▶ GIVEN ENTRIES
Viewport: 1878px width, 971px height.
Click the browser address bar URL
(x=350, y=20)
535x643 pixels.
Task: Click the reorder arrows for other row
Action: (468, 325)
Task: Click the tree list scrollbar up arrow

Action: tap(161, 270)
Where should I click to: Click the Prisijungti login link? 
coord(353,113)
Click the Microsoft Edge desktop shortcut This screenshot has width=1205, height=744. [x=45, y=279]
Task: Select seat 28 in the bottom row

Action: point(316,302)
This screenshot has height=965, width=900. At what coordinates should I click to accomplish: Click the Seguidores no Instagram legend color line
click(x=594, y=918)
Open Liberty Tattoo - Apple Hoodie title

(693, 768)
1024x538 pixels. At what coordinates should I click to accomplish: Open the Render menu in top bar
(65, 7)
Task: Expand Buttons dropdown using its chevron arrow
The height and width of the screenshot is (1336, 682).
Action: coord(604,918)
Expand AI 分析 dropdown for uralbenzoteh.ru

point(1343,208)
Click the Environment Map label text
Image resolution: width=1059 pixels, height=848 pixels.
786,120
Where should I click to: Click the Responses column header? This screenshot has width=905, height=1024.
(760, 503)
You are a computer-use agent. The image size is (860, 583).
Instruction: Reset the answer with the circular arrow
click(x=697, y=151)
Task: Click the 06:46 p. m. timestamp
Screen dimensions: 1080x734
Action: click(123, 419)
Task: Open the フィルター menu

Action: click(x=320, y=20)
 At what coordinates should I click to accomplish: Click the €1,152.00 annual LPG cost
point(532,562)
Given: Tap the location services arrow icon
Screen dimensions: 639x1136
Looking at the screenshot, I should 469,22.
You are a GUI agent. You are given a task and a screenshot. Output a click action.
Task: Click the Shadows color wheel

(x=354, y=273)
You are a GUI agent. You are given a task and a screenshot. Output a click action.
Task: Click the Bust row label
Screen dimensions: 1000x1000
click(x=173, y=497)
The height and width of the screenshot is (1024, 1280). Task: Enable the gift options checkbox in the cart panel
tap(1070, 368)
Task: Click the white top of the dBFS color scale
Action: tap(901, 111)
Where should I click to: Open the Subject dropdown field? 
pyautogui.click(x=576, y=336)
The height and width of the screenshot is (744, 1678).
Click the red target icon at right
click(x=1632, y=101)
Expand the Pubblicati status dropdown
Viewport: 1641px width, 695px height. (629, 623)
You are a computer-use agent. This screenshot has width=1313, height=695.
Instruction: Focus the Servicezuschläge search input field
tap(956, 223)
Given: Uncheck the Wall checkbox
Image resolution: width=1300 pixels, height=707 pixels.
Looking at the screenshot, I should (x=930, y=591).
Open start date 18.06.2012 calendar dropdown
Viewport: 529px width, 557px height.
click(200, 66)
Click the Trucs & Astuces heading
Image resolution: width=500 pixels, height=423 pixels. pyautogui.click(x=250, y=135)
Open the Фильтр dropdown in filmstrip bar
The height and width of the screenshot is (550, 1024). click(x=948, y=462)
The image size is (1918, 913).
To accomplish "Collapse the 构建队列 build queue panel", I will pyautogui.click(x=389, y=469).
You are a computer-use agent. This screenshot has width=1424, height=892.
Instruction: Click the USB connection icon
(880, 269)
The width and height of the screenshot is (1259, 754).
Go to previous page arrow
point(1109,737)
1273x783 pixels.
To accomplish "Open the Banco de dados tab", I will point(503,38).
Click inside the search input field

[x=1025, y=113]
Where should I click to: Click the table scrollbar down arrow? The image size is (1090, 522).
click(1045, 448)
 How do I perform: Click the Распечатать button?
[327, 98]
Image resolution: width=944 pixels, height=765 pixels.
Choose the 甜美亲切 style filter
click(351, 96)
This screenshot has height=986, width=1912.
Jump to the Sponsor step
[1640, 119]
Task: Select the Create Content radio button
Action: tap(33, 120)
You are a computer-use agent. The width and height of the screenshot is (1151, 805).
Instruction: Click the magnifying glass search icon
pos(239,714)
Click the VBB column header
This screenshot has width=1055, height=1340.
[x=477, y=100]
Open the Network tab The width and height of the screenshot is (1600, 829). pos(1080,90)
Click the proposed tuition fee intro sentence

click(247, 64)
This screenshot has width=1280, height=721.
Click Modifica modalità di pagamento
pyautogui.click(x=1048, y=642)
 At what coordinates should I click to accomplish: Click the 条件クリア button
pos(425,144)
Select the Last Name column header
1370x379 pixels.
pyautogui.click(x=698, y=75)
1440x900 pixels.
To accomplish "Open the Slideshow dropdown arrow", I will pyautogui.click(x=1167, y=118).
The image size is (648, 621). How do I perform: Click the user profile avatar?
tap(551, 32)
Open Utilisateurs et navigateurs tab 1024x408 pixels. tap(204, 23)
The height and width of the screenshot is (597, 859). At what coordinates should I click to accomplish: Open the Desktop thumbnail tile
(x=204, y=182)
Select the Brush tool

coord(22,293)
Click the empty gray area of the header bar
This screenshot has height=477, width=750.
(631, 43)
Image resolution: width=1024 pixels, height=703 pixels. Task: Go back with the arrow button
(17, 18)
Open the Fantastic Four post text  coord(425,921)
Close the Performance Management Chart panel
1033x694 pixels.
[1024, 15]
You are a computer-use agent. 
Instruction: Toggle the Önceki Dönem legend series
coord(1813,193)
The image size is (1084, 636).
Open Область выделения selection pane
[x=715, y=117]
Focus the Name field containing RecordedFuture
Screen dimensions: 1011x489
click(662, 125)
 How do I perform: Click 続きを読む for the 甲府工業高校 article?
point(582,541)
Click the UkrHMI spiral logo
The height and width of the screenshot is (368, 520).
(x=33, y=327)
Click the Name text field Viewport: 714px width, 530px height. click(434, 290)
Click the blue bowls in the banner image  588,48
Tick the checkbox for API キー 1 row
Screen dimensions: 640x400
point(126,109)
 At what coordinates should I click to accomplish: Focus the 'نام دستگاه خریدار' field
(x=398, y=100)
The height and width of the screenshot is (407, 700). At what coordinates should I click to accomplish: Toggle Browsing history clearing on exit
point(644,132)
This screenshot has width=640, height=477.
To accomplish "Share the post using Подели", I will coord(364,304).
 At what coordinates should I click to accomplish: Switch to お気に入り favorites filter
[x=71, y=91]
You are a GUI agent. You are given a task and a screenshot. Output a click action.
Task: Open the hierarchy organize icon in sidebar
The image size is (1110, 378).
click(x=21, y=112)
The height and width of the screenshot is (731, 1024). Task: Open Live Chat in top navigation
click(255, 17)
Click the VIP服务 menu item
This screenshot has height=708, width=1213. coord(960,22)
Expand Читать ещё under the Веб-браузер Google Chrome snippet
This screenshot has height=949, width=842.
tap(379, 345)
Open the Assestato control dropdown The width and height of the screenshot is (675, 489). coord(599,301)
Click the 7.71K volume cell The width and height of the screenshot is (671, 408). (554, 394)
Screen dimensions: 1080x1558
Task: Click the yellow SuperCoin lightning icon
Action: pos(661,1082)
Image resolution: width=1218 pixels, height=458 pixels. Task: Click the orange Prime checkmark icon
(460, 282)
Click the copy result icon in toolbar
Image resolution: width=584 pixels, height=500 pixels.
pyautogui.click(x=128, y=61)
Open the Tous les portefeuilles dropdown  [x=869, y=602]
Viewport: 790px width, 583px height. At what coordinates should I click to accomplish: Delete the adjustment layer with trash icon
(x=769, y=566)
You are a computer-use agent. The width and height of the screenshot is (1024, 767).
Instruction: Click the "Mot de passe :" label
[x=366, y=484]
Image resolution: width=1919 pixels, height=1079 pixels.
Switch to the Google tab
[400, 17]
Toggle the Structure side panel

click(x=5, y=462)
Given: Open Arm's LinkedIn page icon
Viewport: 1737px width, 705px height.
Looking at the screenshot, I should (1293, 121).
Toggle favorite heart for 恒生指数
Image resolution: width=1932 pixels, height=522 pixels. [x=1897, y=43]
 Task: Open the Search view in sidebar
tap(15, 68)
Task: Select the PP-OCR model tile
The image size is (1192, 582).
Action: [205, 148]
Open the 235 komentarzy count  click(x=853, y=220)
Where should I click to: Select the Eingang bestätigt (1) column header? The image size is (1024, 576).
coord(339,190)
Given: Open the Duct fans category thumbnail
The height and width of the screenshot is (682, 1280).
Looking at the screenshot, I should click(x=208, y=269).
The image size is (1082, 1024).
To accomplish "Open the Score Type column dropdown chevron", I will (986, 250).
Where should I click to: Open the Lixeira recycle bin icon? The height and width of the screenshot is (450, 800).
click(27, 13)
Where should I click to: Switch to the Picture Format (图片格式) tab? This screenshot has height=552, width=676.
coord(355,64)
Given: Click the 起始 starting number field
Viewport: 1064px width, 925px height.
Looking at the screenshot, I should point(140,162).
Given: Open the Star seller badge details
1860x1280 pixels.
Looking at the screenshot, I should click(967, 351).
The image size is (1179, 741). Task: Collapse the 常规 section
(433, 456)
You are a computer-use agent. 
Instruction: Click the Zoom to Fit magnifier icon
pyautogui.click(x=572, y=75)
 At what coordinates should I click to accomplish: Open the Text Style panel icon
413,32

▶ TASK GOAL
Starting at the line that has "Image resolution: width=1300" in the records above, restate word for word every line until the one that has "has width=1424, height=892.", and include that one as well.

▶ RESULT OF THE EXERCISE
Image resolution: width=1300 pixels, height=707 pixels.
Looking at the screenshot, I should (x=930, y=591).
Open start date 18.06.2012 calendar dropdown
Viewport: 529px width, 557px height.
click(200, 66)
Click the Trucs & Astuces heading
Image resolution: width=500 pixels, height=423 pixels. pyautogui.click(x=250, y=135)
Open the Фильтр dropdown in filmstrip bar
The height and width of the screenshot is (550, 1024). click(x=948, y=462)
The image size is (1918, 913).
To accomplish "Collapse the 构建队列 build queue panel", I will pyautogui.click(x=389, y=469).
You are a computer-use agent. This screenshot has width=1424, height=892.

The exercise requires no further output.